Crossing the street, you'd better look both ways. Cars making a right-hand turn often try and find gaps in between groups of people crossing perpendicular to them. You better not be in that gap! Pedestrians seem to have the right of way, but drivers like to make you fight for that right :-)
I changed $25 into about 180 RMB at the hotel'sfront desk. I'm pretty sure this is the first foreign currency I've ever held that's actually mine. My dad used to bring back francs from Europe, and I have seen/held shekels from Israel, and everyone's seen pesos or Canadian dollars (loonies!) but those were like gifts or trinkets because I was in the USA. These RMB are actually going to buy me stuff :-)
My hotel has a TV that gets about 6 english-language channels, including ESPN and HBO. I watched a bit of Serenity this morning.
Anyway, we ate some dim sum at a shopping center on Nanjing West Road last night. The food was very good (I haven't been sick yet). Since we took a cab out to there, we decided to take the metro back to the last stop and then hail a cab from there. Taking the metro was pretty smooth, especially since I'm used to the system in Washington DC / Northern VA. You get a fare card, insert it in the turnstiles, and go on your way. Prices seem to be fixed depending on where you start and where you're going, which again is like the DC system.
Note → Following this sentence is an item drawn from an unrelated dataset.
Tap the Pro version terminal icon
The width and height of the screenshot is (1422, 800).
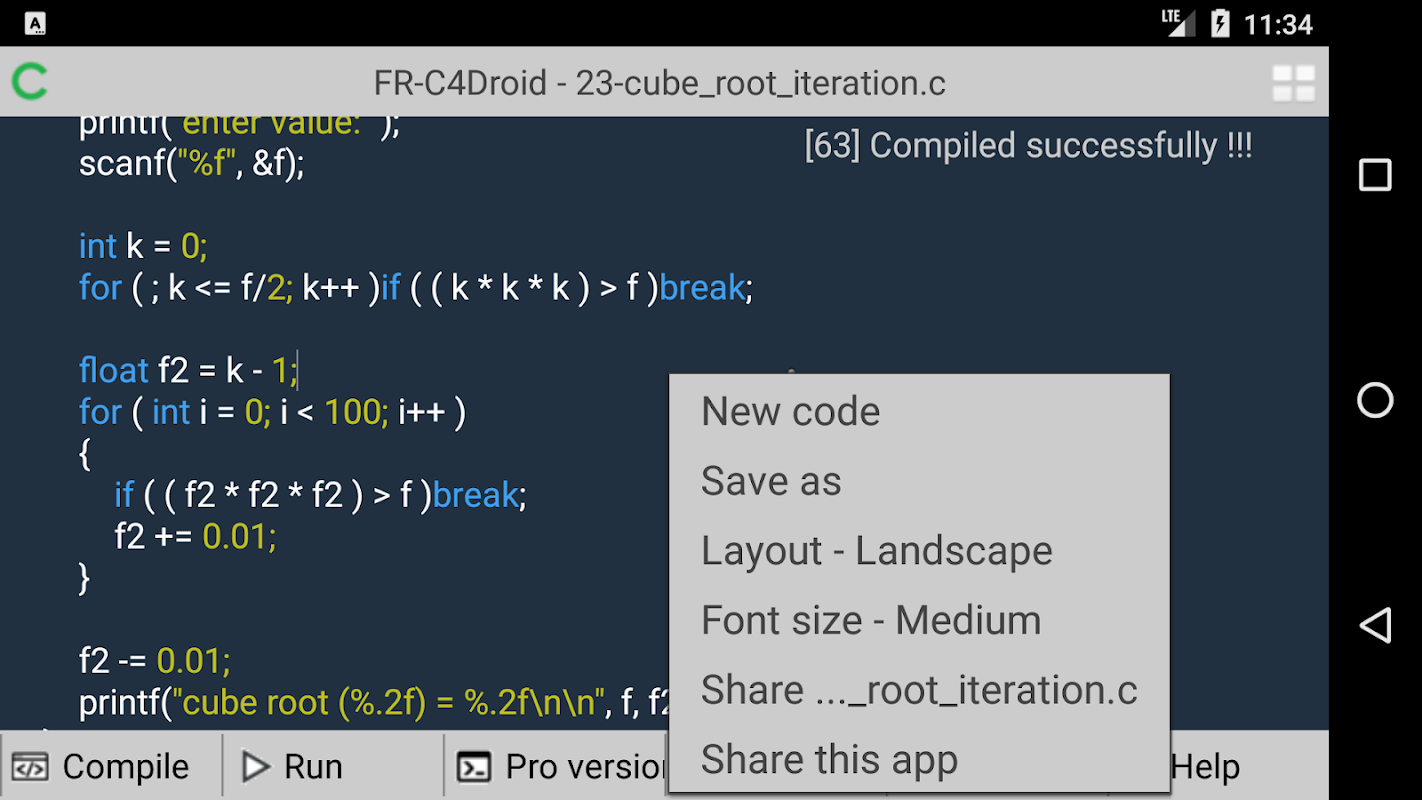click(474, 767)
But you also can use your metro fare card on the bus or in the taxi, which seems very helpful.
In fact, just walking around the shopping center area, and using the metro, really felt like I was back in DC. Just a very large city, with lots of people and good public transportation. I liked it. Of course Shanghai is at least 5 times the size of DC, and we were only in a small portion of it. And fewer people speak English here ;-) But the overall feeling was very familiar.
In the distance we saw the Pearl Tower, the Jinmao Tower, and the future World Financial Center. They looked enormous, and they were still many miles away.
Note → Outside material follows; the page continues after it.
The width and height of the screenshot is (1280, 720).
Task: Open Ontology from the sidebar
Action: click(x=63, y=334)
Taking the taxi back to my hotel was an adventure. We dropped one coworker off just fine, but I'm staying in a different hotel. Which, you might recall, is somewhat difficult to find :-) So we drove around the area for like 10 minutes, getting very lost. Luckily my co-worker knows a smattering of Mandarin and was able to converse with the driver, or at leastunderstand his frustrations at getting lost.
Finally we called the hotel from the road and all was well. But I felt incredibly useless sitting in the front seat, not able to understand the driver (except for when he said "sorry" over and over) but understanding the fact that we were lost. If my coworker hadn't been there, it would have been a long (and expensive) trip.
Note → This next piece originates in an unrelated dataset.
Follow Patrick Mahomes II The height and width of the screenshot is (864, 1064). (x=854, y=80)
I went to sleep just fine at about 10 PM and woke up around 8:30. Today I've had breakfast at the hotel (very good) and learned how to say "good morning" in Mandarin. I imagine that the hotel staff are used to white people practicing Mandarin, poorly, on them. They're very nice about it. So my vocabulary is up to 3 phrases: good morning, hello, and thank you. My goal is to learn a couple more phrases before I leave.
In about an hour my coworkers and I are going to hit up The Bund and then do some sightseeing from there. My camera's rechargeable batteries seem to have failed, so my co-worker is going to try and bring some AAs. If not, I'm sure I can buy some somewhere.